Amid Ghash.io’s renewed nudging of 51% of Bitcoin’s total mining power, the exchange has been slow to comment or attempt to allay community fears raging on Reddit and elsewhere. 

While Reddit now reports that the pool’s hashing rate is below 36%, its propensity to gain momentum to potentially threaten the Bitcoin system’s stability is attracting increasing scrutiny. 

“It'll just happen again given some time,” user u/ vo931814 said, while many commented that the 36% figure was still considerably too high. 

While an official statement from Ghash.io has yet to surface, this could reflect what experts have often considered to in fact be a relatively benign phenomenon. Following a similar incident with Ghash.io in January, Andreas Antonopoulos spoke out about the issue in a Q&A session at the LA Bitcoin Meetup. 

“To me, the 51% attack is a very interesting academic and theoretical experience or experiment, but it has very few practical implications for the actual Bitcoin network,” he said. 

An explanation followed which cited the scope for gains using such an attack being limited in comparison to the profits possible from continuing to mine as normal. 

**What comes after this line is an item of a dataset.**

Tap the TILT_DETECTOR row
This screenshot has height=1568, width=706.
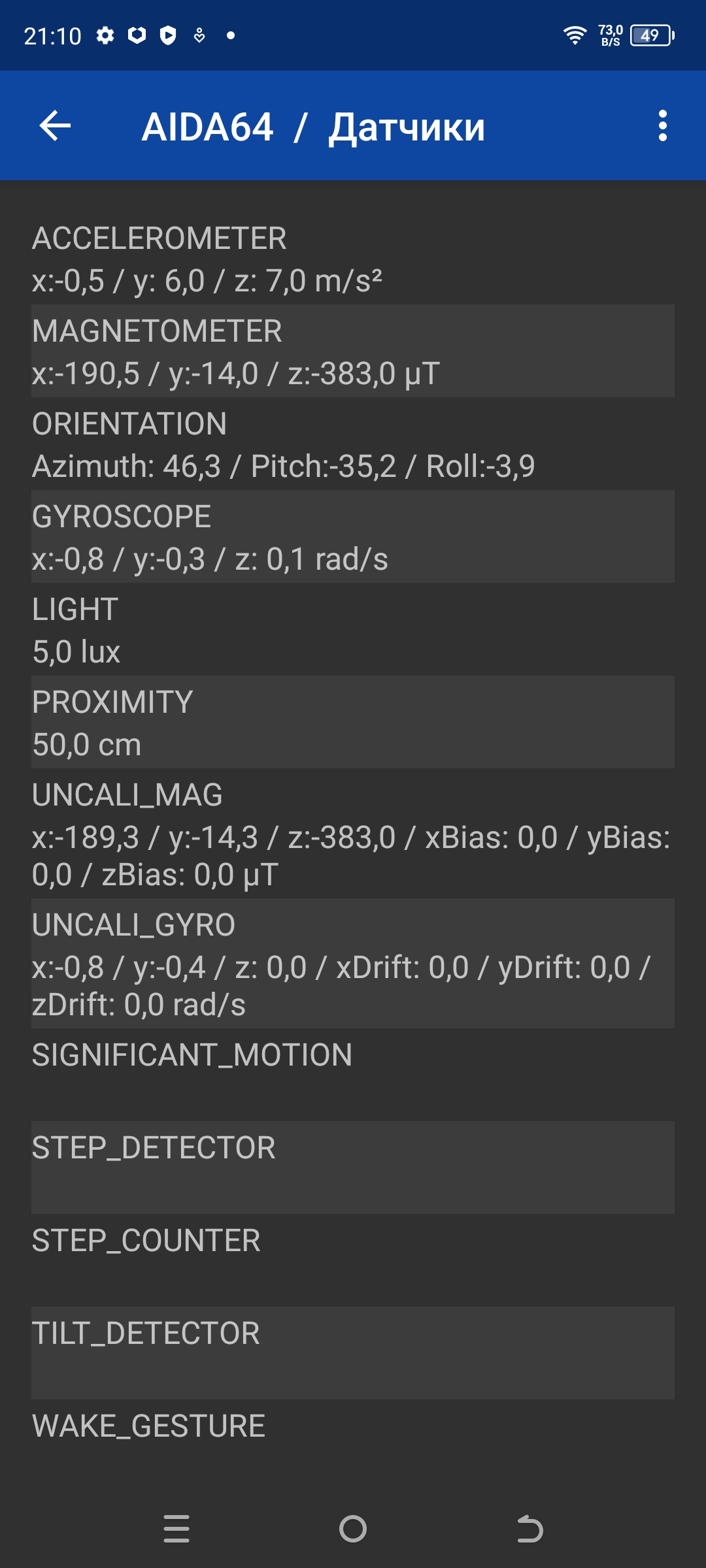pyautogui.click(x=353, y=1353)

“If you were to successfully execute a 51% attack,” Antonopoulos continued, “you would be able to, for a couple of blocks, execute a double-spend, until the entire network sees what you’re doing, and then reacts.” 


“Big whoop!” 

In short, the damage to the system is limited by virtue of those using it. “You can’t run away with everyone’s coins just because you got 51%,” he concluded with a shrug, “all you can do is affect the next block… big whoop!” 
“You can’t run away with everyone’s coins just because you got 51%, all you can do is affect the next block… big whoop!” 
Ghash.io was similarly vocal at the time, as newsbtc.com reports, writing in a statement: 
“If something happened to Bitcoin as a whole it could risk our investments in physical hardware, damage to those who love Bitcoin and we see no benefit from having [a] 51% stake in mining.” 
For now, then, it would seem that what is not hot air has more to do with reputation than practicalities. For the more reasons appear to doubt the absolute integrity of the Bitcoin network, the harder it will become to present it to more impressionable consumers as a ‘viable alternative’ to their existing methods of transacting. 

“I’m not worried,” Antonopoulos concluded.